Não faz muito. Há pouco mais de 10 anos a caminhada do rúgbi gaúcho iniciava. A criação do Charrua Rugby Clube inaugurou o processo de disseminação do esporte britânico – como o futebol – disputado com as mãos e passes somente laterais ou para trás. Hoje com aproximadamente 25 polos espalhados pelo Rio Grande do Sul, participação garantida na Olimpíada de 2016, no Rio de Janeiro, o rúgbi se preparava para a virada na gestão e consequente popularização do esporte.

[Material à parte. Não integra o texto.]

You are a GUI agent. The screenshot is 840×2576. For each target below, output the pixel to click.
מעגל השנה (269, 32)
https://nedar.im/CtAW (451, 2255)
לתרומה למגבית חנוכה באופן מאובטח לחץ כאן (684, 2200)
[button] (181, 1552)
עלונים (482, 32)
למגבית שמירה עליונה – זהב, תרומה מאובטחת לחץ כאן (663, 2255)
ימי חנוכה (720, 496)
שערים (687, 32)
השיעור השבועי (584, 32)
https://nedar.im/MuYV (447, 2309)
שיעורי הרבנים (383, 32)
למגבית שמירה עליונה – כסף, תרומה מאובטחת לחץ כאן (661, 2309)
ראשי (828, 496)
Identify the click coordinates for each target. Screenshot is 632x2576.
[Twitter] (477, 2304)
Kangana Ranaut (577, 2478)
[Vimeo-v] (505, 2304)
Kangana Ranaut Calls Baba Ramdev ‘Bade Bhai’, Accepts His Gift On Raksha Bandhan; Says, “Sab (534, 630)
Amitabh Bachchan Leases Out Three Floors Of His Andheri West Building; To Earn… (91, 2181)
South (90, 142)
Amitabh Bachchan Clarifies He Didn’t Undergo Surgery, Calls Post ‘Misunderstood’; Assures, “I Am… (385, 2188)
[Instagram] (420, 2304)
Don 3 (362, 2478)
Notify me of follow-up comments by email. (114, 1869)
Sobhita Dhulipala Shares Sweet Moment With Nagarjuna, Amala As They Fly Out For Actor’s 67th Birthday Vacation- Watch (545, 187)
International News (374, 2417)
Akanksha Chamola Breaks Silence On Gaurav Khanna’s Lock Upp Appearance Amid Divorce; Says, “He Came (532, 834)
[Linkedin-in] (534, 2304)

Acompanhe nesta quinta e sexta-feira no Final Sports em duas matérias especiais a entrevista exclusiva com o presidente da Federação Gaúcha, Nilson Taminato. Na primeira edição, o dirigente conta os planos para 2012 da gestão atual da FGRugby, eleita no final de 2011 para os dois anos seguintes. A intenção é de consolidar um público por meio de três níveis: formativo, intermediário e competitivo. Os olhos se voltam com carinho para o primeiro. Uma vez cativados, os participantes tendem a continuar no esporte. Pesquisa da empresa de consultoria e auditoria Delloite coloca o esporte como o que mais crescerá nos próximos anos, ao lado do MMA.
O início do esporte aconteceu nas universidades e escolas britânicas, junto com o futebol, ainda nos idos anos do século 19. Para desmistificar o rúgbi do preconceito de violência, a intenção é implantar nas escolas o tag rúgbi, que consiste em cada jogador levar um lenço no calção, pendurado. Assim, quando outro puxa o pedaço de tecido, a jogada para. Além disso, o chamado ‘terceiro tempo’ é incentivado: a confraternização após os jogos entre os times é uma necessidade do festival.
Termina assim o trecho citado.